[Twisted-Python] doWrite on twisted.internet.tcp.Port

Barry Scott barry.scott at forcepoint.com
Tue Sep 15 11:05:47 MDT 2020


On Friday, 11 September 2020 19:28:13 BST Jean-Paul Calderone wrote:
> On Fri, Sep 11, 2020 at 1:34 PM <chris at cmsconstruct.com> wrote:
> 
> > Hey guys,
> >
> >
> >
> > Last year I hit a condition discussed in this ticket:
> > https://twistedmatrix.com/trac/ticket/4759 for doWrite called on a
> > twisted.internet.tcp.Port.
> >
> >
> >
> > I ignored it at the time since it was just on Linux, and my main platform
> > was Windows.  Now I’m coming back to it.  I’ll add context on the problem
> > below, but first I want to ask a high-level, design-type question with
> > multiprocessing and Twisted:
> >
> >
> >
> > Referencing Jean-Paul’s comment at the end of ticket 4759, I read you
> > shouldn’t fork a process (multiprocessing module) that already has a
> > Twisted reactor.  Understood.  But what about a parent process (not doing
> > anything Twisted) forking child processes, where each child process starts
> > their own Twisted reactor?  Is that intended to work from the Twisted
> > perspective?
> >
> 
> To answer the asked question, I don't think there is rigorous (or even
> casual) testing of very much of Twisted in the context of "some Twisted
> code has been loaded into memory and then the process forked".  So while it
> seems like a reasonable thing, I wouldn't say there's currently much effort
> being put towards making it a *supported* usage of Twisted.  Of course this
> can change at almost any moment if someone decides to commit the effort.
> 
> To dig a bit further into the specific problem, even if you only *import* the
> reactor in the parent process and then fork a child and try to start the
> reactor in the child, I strongly suspect epollreactor will break.  This is
> because the epoll object is created by reactor instantiation (as opposed to
> being delayed until the reactor is run).  epoll objects have a lot of weird
> behavior.  See the *Questions and Answers* section of the epoll(7) man page.
• • • •
Write what comes next in the mailing-list thread about forking processes that run a Twisted reactor, picking up after its final sentence. The lines that follow this thread aren't needed.

■ **Data block**
• • • •
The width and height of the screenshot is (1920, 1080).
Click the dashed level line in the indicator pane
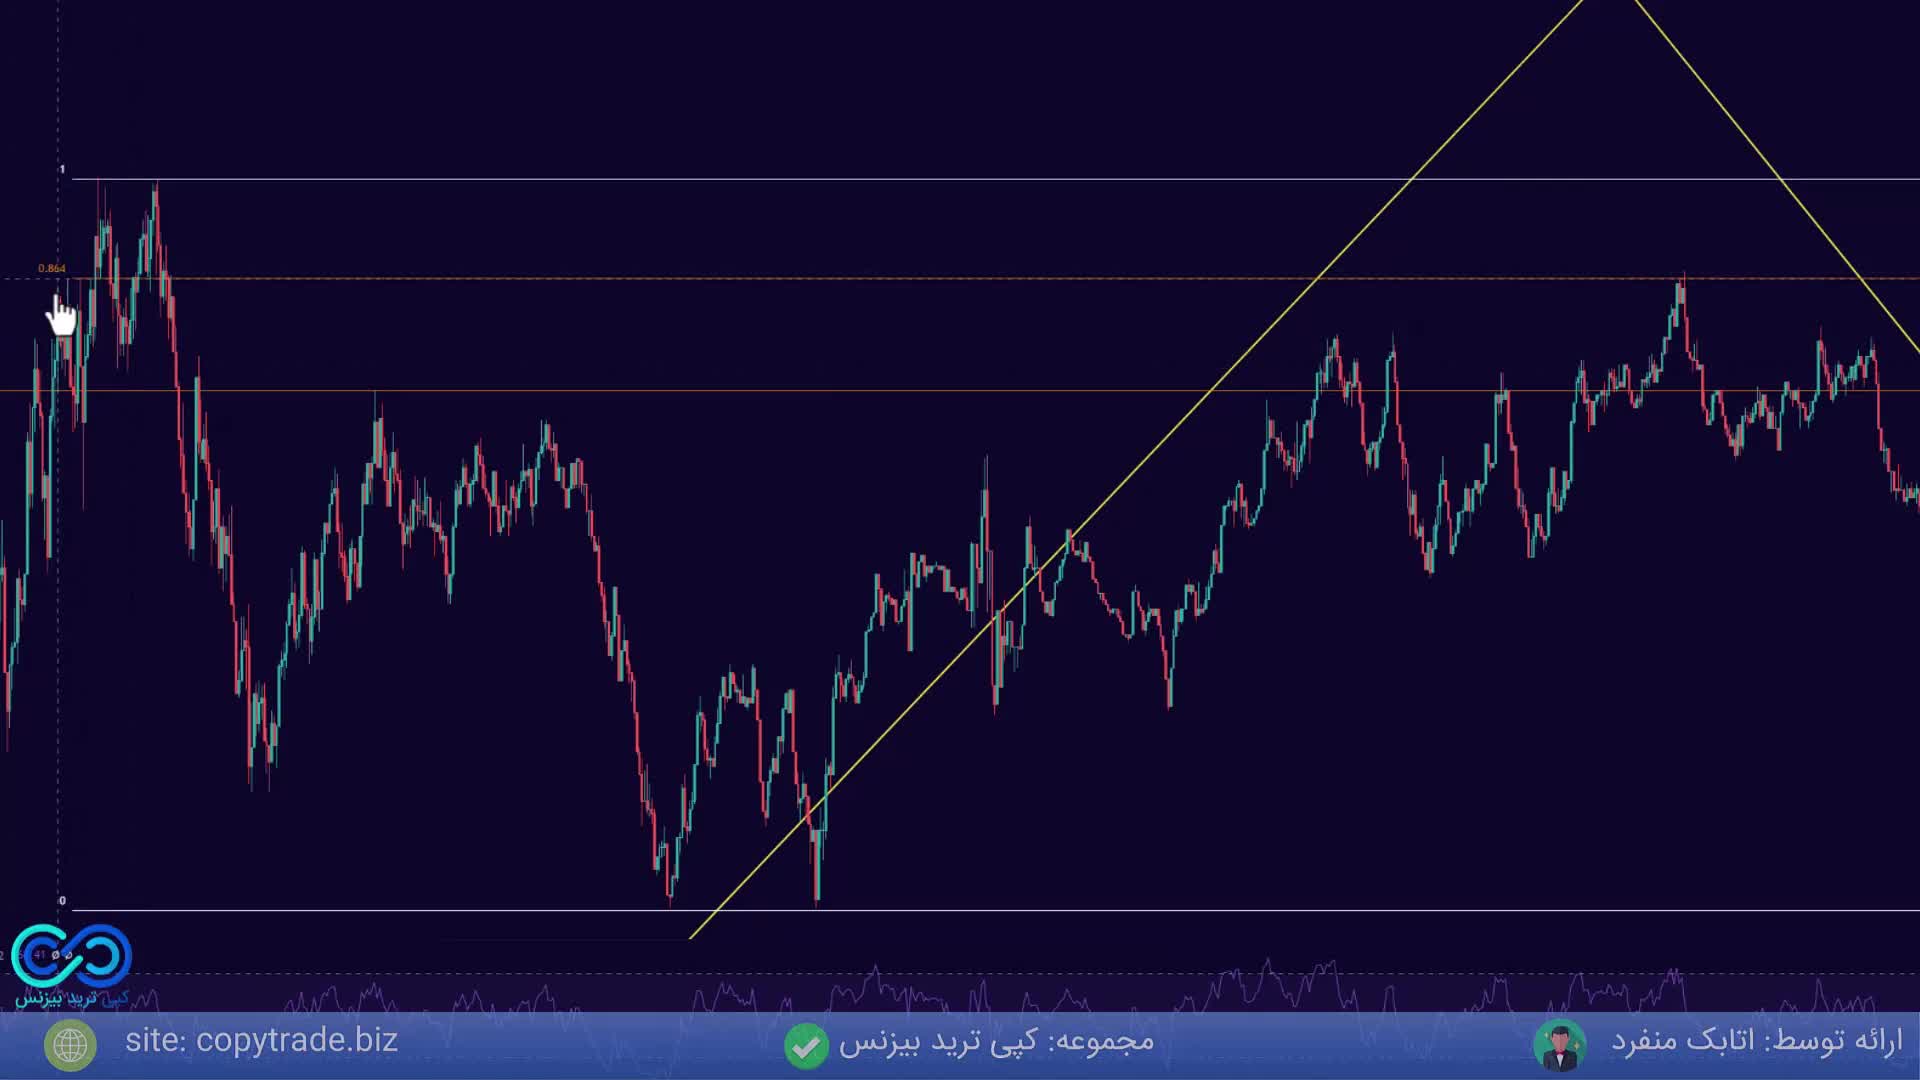(600, 973)
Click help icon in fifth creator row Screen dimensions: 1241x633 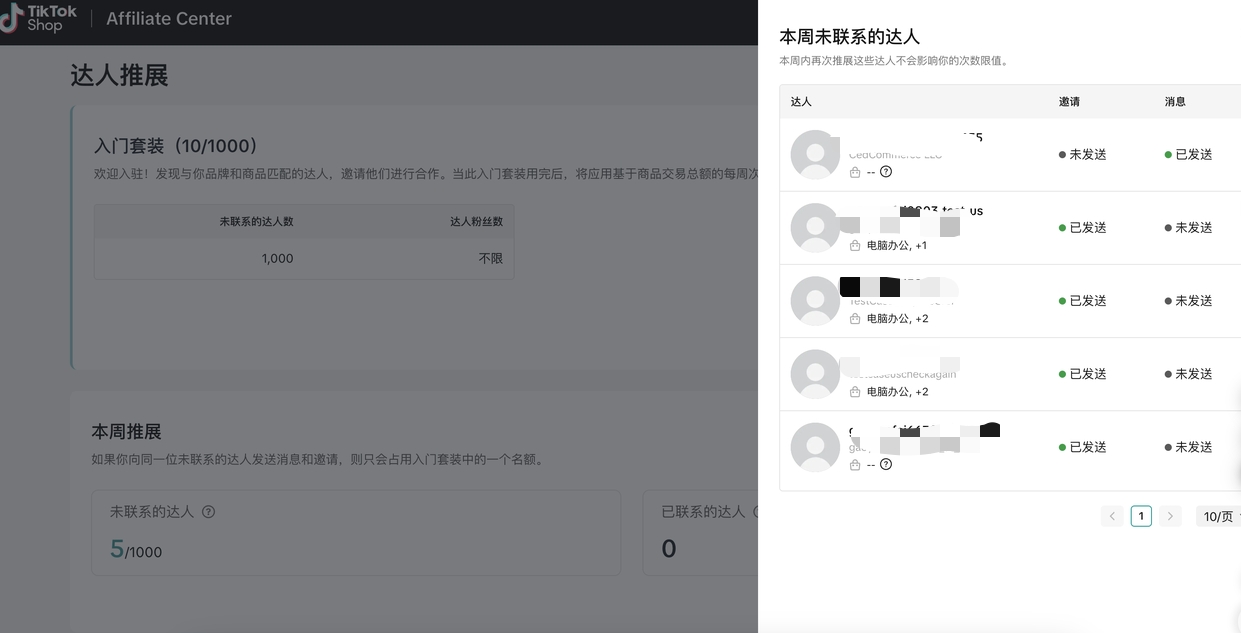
• • • •
■ **Answer to the problem**
Suspect no longer. It breaks very badly.

I guess by weird you mean that the epoll uses an FD, sounds
like a great feature to me, the state is managed in the kernel.
Of course you have to be aware of this and that the FD is inherited
into children where the reactor will fail in various ways.

You now have each child that adds and removes FD's is doing it on
one shared epoll FD, but events get delivered to all the children.

What we did is use the PollReactor not the EPollReactor.
And before we fork we call reactor.removeReader on each of
the ports (sockets) we setup in the parent.

Then in the children we add the ports back in with reactor.addReader.
After that the children run just fine.

We do this so that we can open priv'ed ports that the children will share.
We drop priv's after the priv'ed ports are opened.

If you do not need to listen on sockets in the parent then simply
avoid importing reactor before you fork.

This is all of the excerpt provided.